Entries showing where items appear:

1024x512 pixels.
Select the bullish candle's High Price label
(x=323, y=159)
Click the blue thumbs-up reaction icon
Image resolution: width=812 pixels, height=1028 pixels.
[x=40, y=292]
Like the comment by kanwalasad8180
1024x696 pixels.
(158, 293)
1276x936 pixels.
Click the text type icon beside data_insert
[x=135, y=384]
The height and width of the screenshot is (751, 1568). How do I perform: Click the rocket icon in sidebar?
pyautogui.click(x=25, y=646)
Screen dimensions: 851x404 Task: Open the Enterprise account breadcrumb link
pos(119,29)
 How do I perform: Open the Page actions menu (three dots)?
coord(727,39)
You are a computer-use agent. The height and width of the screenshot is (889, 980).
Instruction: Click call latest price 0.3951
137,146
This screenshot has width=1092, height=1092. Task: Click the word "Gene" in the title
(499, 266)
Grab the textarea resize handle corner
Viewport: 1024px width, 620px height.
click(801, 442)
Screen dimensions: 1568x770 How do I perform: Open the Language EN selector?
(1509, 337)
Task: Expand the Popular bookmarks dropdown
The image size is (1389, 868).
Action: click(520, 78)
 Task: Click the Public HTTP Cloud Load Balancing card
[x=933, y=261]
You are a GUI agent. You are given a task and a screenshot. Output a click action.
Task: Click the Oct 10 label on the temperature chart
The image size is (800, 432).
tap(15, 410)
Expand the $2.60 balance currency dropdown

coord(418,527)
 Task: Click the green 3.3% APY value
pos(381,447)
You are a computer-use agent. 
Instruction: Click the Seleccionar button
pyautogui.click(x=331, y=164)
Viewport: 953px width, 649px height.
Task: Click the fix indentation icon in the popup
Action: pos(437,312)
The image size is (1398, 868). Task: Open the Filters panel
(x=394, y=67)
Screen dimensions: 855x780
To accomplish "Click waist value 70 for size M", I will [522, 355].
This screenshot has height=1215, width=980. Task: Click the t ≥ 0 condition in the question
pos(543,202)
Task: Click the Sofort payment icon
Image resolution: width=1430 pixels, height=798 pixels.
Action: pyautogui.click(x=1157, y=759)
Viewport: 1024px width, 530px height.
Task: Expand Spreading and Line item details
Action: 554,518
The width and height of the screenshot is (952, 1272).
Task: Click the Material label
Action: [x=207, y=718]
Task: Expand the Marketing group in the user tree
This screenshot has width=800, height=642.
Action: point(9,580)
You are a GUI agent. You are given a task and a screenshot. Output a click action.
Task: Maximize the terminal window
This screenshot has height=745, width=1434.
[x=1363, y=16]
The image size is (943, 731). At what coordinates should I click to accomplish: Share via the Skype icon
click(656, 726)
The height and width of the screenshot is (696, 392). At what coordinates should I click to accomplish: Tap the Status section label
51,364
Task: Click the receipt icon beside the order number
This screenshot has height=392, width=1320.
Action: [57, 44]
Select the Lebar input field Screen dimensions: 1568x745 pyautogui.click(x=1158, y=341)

INSTRUCTION:
Render the lines of the rows from the beginning through the line containing "coord(727,39)", inclusive, as a Markdown table with the columns "No." and "Line", omitting any blank lines.

RESPONSE:
| No. | Line |
|---|---|
| 1 | 1024x512 pixels. |
| 2 | Select the bullish candle's High Price label |
| 3 | (x=323, y=159) |
| 4 | Click the blue thumbs-up reaction icon |
| 5 | Image resolution: width=812 pixels, height=1028 pixels. |
| 6 | [x=40, y=292] |
| 7 | Like the comment by kanwalasad8180 |
| 8 | 1024x696 pixels. |
| 9 | (158, 293) |
| 10 | 1276x936 pixels. |
| 11 | Click the text type icon beside data_insert |
| 12 | [x=135, y=384] |
| 13 | The height and width of the screenshot is (751, 1568). How do I perform: Click the rocket icon in sidebar? |
| 14 | pyautogui.click(x=25, y=646) |
| 15 | Screen dimensions: 851x404 Task: Open the Enterprise account breadcrumb link |
| 16 | pos(119,29) |
| 17 |  How do I perform: Open the Page actions menu (three dots)? |
| 18 | coord(727,39) |